I am thrilled to be joining BookClub as COO. Self-directed learning is in my blood. Between Audible, my Kindle, and the comfort of the printed page, I am an avid reader, and my kids are on the same path. As I ramp up at BookClub, I find myself reminiscing on my own history with books. We live in a time where reading is not only less discussed but often dismissed as uncool or low, even by people in power. But books have a power that can change the course of humanity and I think we can do more, and be better.
The first chapter book I read all on my own was Frog and Toad are Friends. The memory of walking around our narrow, linoleum-floored kitchen some winter night while my mom made dinner was revelatory, my face in the book forming the words that magically matched the green, yellow, and black illustrations while Rice-A-Roni cooked on the stove nearby. Perusing the pages of the series 34 years later, I realize my disdain for loose buttons may have actually started with Arnold Lobel’s classic characters.
“Toad put the thin button in his pocket. He was very angry. He jumped up and down and screamed, ‘The whole world is covered with buttons, and not one of them is mine!’ ”
What Lobel did in this series was showcase the ebbs and flows of friendship in simple cadence and words. How to help someone who’s feeling down or frustrated, the value of individuality, the satisfaction of shared experiences, dealing with a joke that doesn’t land, all in a way that connects with young readers. And it’s the shared connection of those universally felt experiences that has made the Frog and Toad series a classic.
Indeed, American culture itself (and many other cultures too) has been codified and magnified through books. The most influential books in American history were ones that united great swaths of people, giving them a shared language, way of believing, and hence, a culture.
The Christian Bible, Pilgrim’s Progress, and Common Sense in early America set the tone in the country for generations.

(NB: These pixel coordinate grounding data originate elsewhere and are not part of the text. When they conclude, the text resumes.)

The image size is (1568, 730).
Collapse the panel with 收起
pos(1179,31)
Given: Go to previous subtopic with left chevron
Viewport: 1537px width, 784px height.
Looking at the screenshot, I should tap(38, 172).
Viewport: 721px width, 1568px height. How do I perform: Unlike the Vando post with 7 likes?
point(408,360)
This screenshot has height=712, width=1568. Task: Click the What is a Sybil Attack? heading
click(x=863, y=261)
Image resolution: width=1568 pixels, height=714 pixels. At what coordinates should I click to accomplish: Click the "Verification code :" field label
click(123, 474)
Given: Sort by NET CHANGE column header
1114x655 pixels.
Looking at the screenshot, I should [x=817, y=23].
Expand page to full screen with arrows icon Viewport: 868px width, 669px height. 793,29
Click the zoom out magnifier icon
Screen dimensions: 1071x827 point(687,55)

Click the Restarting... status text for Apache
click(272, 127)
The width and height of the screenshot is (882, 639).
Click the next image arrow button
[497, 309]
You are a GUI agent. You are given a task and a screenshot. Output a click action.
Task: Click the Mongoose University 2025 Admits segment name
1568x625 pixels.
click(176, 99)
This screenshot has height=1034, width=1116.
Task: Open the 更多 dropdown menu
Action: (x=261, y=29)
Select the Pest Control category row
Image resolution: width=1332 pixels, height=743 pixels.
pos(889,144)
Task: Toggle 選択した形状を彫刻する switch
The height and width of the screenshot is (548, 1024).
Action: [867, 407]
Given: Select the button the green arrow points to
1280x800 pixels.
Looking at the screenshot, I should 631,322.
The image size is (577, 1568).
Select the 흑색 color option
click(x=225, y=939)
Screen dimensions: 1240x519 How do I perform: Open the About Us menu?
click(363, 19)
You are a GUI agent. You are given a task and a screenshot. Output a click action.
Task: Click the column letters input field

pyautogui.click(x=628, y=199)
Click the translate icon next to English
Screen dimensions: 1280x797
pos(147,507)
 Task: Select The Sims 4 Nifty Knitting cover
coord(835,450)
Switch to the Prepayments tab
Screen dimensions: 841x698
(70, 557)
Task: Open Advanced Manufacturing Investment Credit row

Later, it was Uncle Tom’s Cabin, The Jungle, The Origin of Species, and others that flavored our culture with the rise of topics of equality coupled with the scientific method. Then it was The Joy of Cooking, The Invisible Man, The Great Gatsby, and oft-maligned and even banned books like Catch-22, The Catcher in the Rye, and Brave New World that forced the country to see the soft underbelly of the country and the limits of institutional trust. The rise of professional self-help books that emerged as people completely embraced capitalism, such as Think and Grow Rich, How to Win Friends and Influence People, 7 Habits of Highly Effective People, continue to have their impact today.
The world’s wisdom is contained in books. There is no media today extant with more of the human experience, knowledge, pain, or inspiration, than is contained in the pages of books. Reading books builds empathy, it creates psychological safety, it creates understanding, it widens the view. There is no more honest a work than to read a book. It means we’re learning, changing, growing, as individuals and together.
Reading a book alone can forever change a person. It creates a 1X change. But five people reading together creates 50X change, because now you’ve created shared values, shared language, and shared behaviors. You’re creating a new culture. Teams and groups that operate that way are unstoppable. That is why book clubs are so powerful.
I firmly believe the best way to decimate hatred, hyperbole, and ignorance in this world is by reading books. The best way to change the course of a people, a company, or a country, is through the reading of influential books. And that is why I joined BookClub: to amplify the power of books to change the vector of teams, companies, groups, and societies.